修改排序方式和更新内容，

2025-12-06 22:50:00 +08:00
parent d02856fa5c
commit 094d2845f3
9 changed files with 54780 additions and 2668 deletions
--- a/update_tushare_totxt.py
+++ b/update_tushare_totxt.py
@@ -4,6 +4,7 @@ import time
 import logging
 import threading
 import socket
+from datetime import timedelta
 from concurrent.futures import ThreadPoolExecutor, as_completed
 import pandas as pd
 import tushare as ts
@@ -528,6 +529,9 @@ class DataDownloader:

    def save_to_txt(self, data: pd.DataFrame, filename: str) -> bool:
        try:
+            # 按交易日期降序排序，确保最新交易日排在最前面
+            if 'trade_date' in data.columns:
+                data = data.sort_values('trade_date', ascending=False)
            data.to_csv(filename, index=False, sep='\t', encoding='utf-8')
            # logging.info(f"数据已保存到 {filename}")
            return True
@@ -538,10 +542,68 @@ class DataDownloader:
    def process_stock_code(self, code, progress_queue=None):  # 修改参数默认值为None
        pro = self.account_manager.get_next_account()
        try:
-            df = self.fetch_data_with_retry(pro.daily, ts_code=code)
-            if df is not None:
-                output_file = os.path.join(Config.OUTPUT_DIR, f"{code}_daily_data.txt")
-                self.save_to_txt(df, output_file)

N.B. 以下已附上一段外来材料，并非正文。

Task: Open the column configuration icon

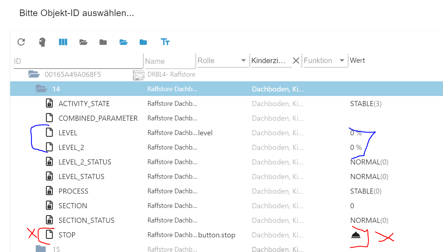Action: point(63,42)
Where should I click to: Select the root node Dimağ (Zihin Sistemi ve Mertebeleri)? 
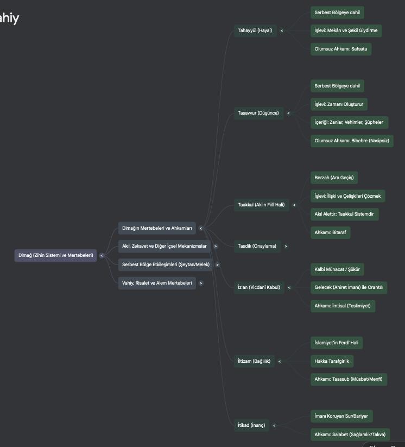tap(56, 255)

+            output_file = os.path.join(Config.OUTPUT_DIR, f"{code}_daily_data.txt")
+            
+            # 检查是否存在现有数据文件
+            if os.path.exists(output_file):
+                # 读取现有数据，获取最新的交易日期
+                existing_df = self.read_from_txt(output_file)
+                if existing_df is not None and not existing_df.empty:
+                    # 获取最新交易日期
+                    if 'trade_date' in existing_df.columns:
+                        # 由于read_from_txt会将trade_date转换为datetime格式
+                        # 确保现有数据的trade_date列是datetime格式
+                        if not pd.api.types.is_datetime64_any_dtype(existing_df['trade_date']):
+                            existing_df['trade_date'] = pd.to_datetime(existing_df['trade_date'], format='%Y%m%d')
+                        
+                        # 获取最新交易日期
+                        latest_date_dt = existing_df['trade_date'].max()
+                        # 计算下一个交易日的起始日期（避免重复获取同一天数据）
+                        next_date_dt = latest_date_dt + timedelta(days=1)
+                        next_date = next_date_dt.strftime('%Y%m%d')
+                        
+
+                        
+                        # 获取最新日期之后的数据
+                        df = self.fetch_data_with_retry(pro.daily, ts_code=code, start_date=next_date)
+                        
+                        if df is not None and not df.empty:
+                            
+                            # 将新数据的trade_date列转换为datetime格式，以便合并
+                            df['trade_date'] = pd.to_datetime(df['trade_date'], format='%Y%m%d')
+                            
+                            # 合并现有数据和新数据
+                            combined_df = pd.concat([existing_df, df], ignore_index=True)
+                            
+                            # 去重，避免重复数据
+                            combined_df = combined_df.drop_duplicates(subset=['trade_date', 'ts_code'], keep='last')
+                            
+
+                            
+                            # 按交易日期降序排序，最新交易日排在最前面
+                            combined_df = combined_df.sort_values('trade_date', ascending=False)
+                            
+                            # 将trade_date转换回字符串格式保存
+                            combined_df['trade_date'] = combined_df['trade_date'].dt.strftime('%Y%m%d')
+                            
+                            # 保存合并后的数据
+                            self.save_to_txt(combined_df, output_file)
+                    else:
+                        # 如果现有数据没有 trade_date 列，重新获取全部数据
+                        df = self.fetch_data_with_retry(pro.daily, ts_code=code)
+                        if df is not None:
+                            self.save_to_txt(df, output_file)
+                else:
+                    # 现有数据为空，重新获取全部数据
+                    df = self.fetch_data_with_retry(pro.daily, ts_code=code)
+                    if df is not None:
+                        self.save_to_txt(df, output_file)
+            else:
+                # 文件不存在，获取全部数据
+                df = self.fetch_data_with_retry(pro.daily, ts_code=code)
+                if df is not None:
+                    self.save_to_txt(df, output_file)
+            
            if progress_queue is not None:  # 添加判断
                progress_queue.put(1)
        except (ConnectionError, TimeoutError) as e: